EXERCISE DIRECTIONS: Copy out the part of the records that opens with the line containing "has width=409, height=681." and closes with the line containing "Looking at the image, I should click on (186, 262).", both lines included. Leave the pictures out.

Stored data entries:

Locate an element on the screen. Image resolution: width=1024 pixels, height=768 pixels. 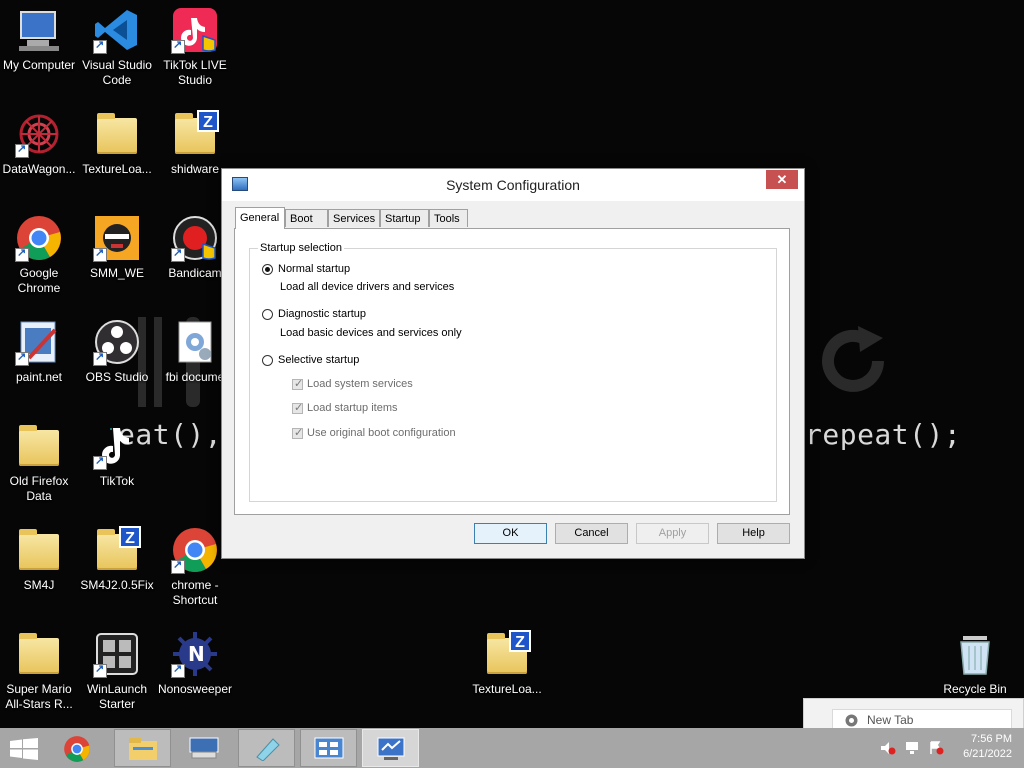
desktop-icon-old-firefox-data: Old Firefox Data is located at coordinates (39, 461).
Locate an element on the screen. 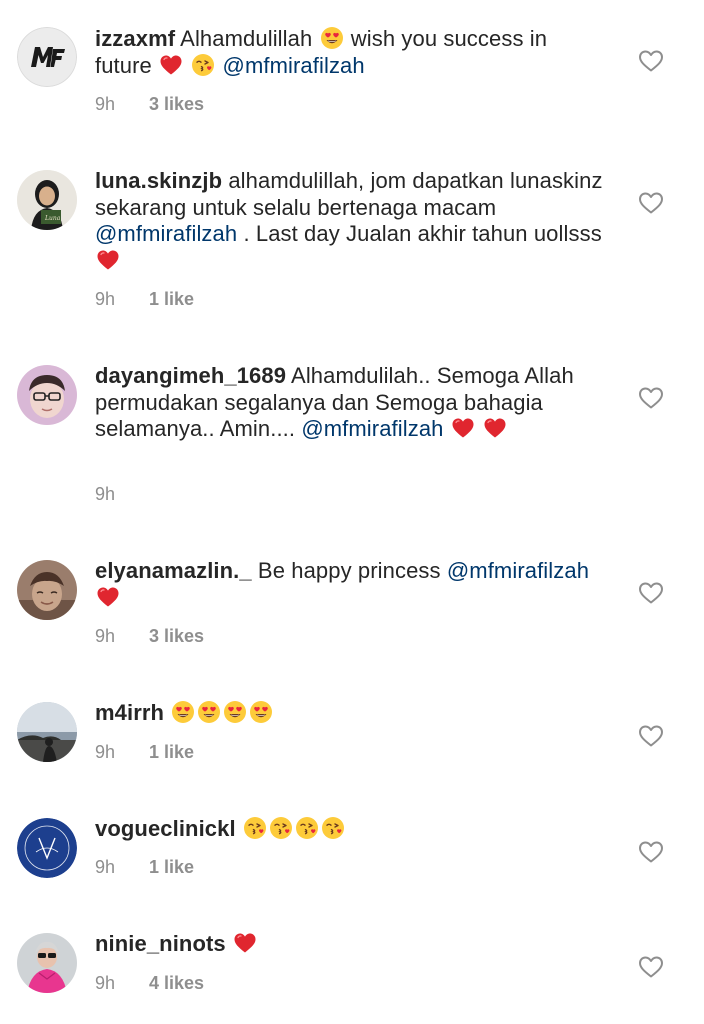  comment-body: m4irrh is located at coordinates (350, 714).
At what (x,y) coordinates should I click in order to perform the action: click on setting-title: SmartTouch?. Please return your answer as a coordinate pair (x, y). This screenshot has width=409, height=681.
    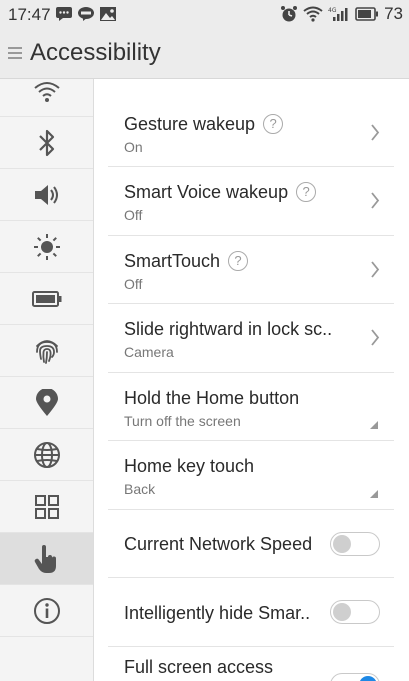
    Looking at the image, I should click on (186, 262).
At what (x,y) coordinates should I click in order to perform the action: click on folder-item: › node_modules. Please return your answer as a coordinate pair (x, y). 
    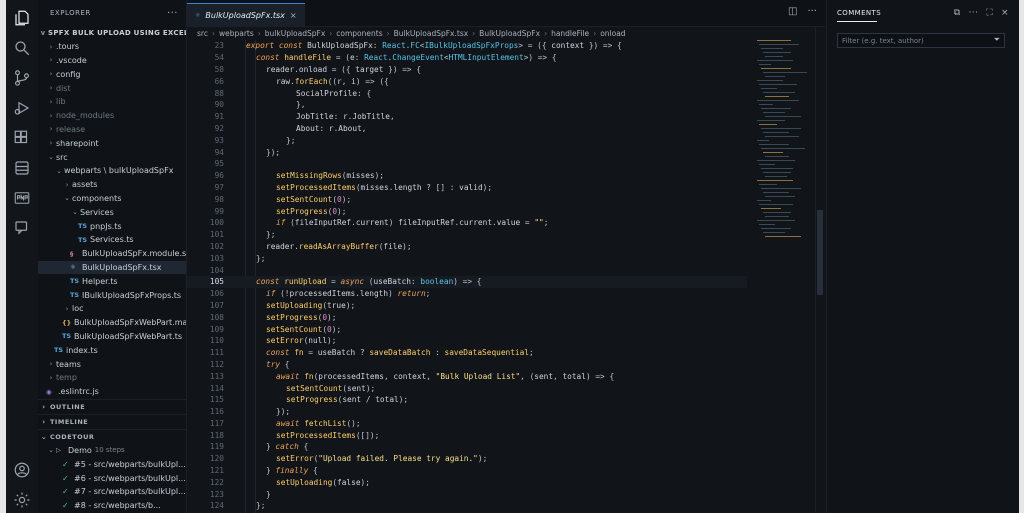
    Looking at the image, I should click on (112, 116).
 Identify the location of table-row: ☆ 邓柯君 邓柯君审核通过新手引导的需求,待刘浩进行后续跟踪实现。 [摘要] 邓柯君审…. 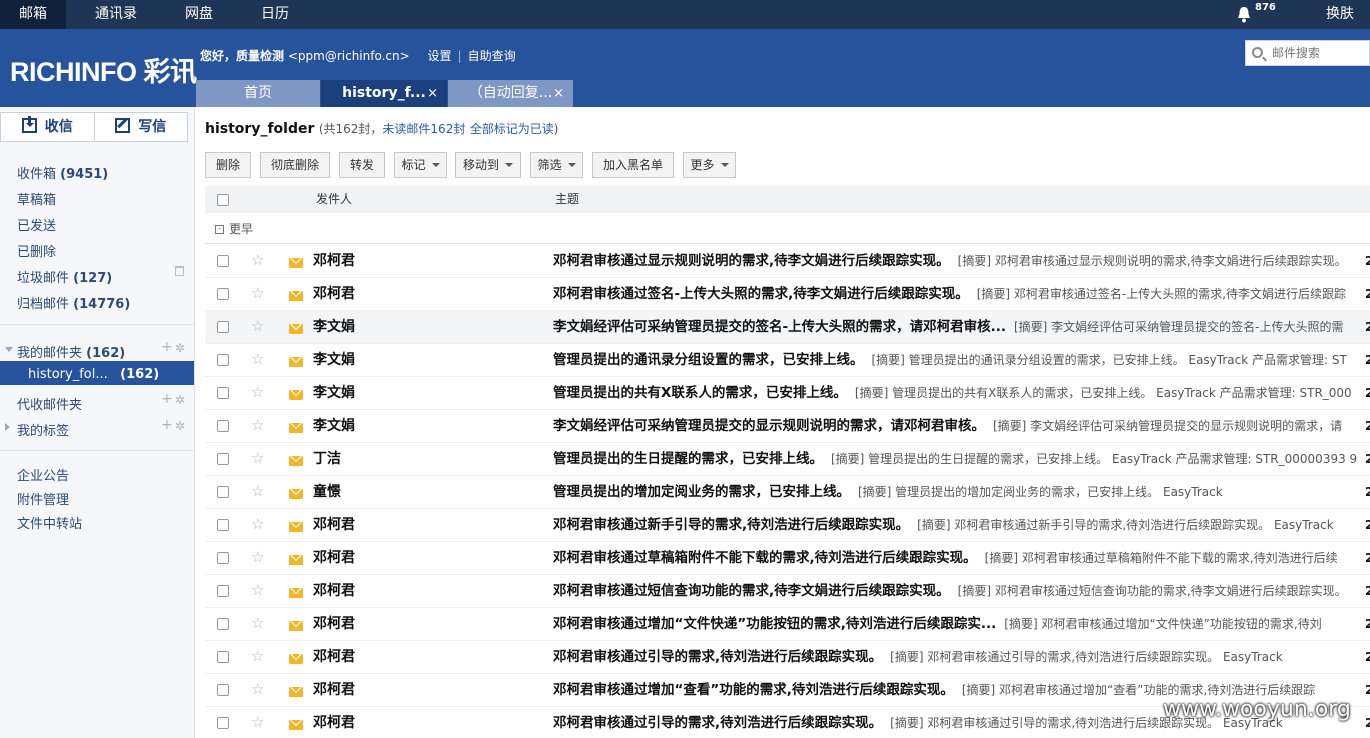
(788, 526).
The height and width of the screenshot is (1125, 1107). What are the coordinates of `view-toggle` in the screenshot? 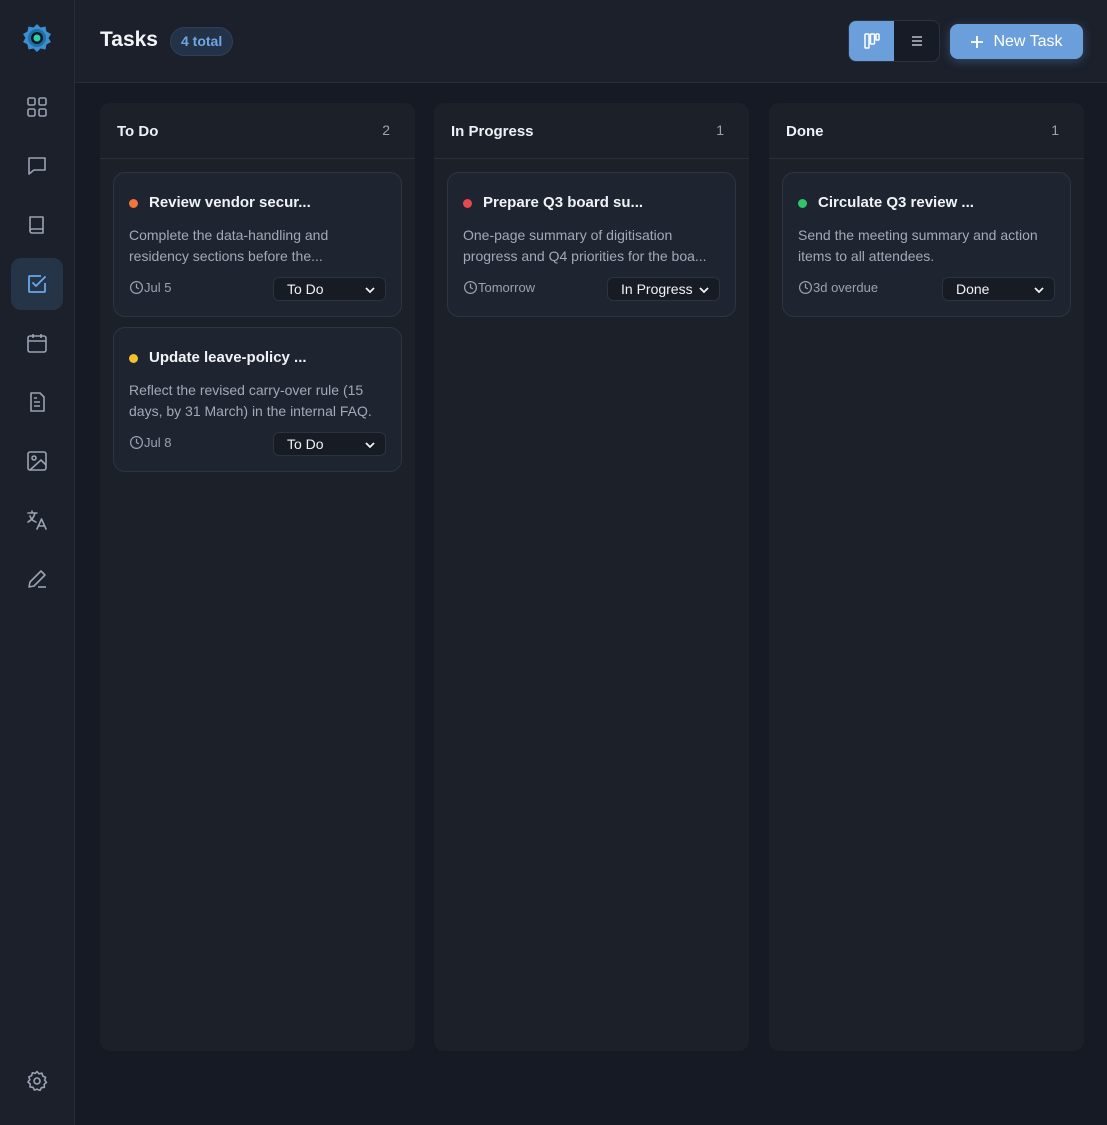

RESPONSE BELOW:
At what (x,y) coordinates should I click in order to perform the action: click on setting-title: SmartTouch?. Please return your answer as a coordinate pair (x, y). This screenshot has width=409, height=681.
    Looking at the image, I should click on (186, 262).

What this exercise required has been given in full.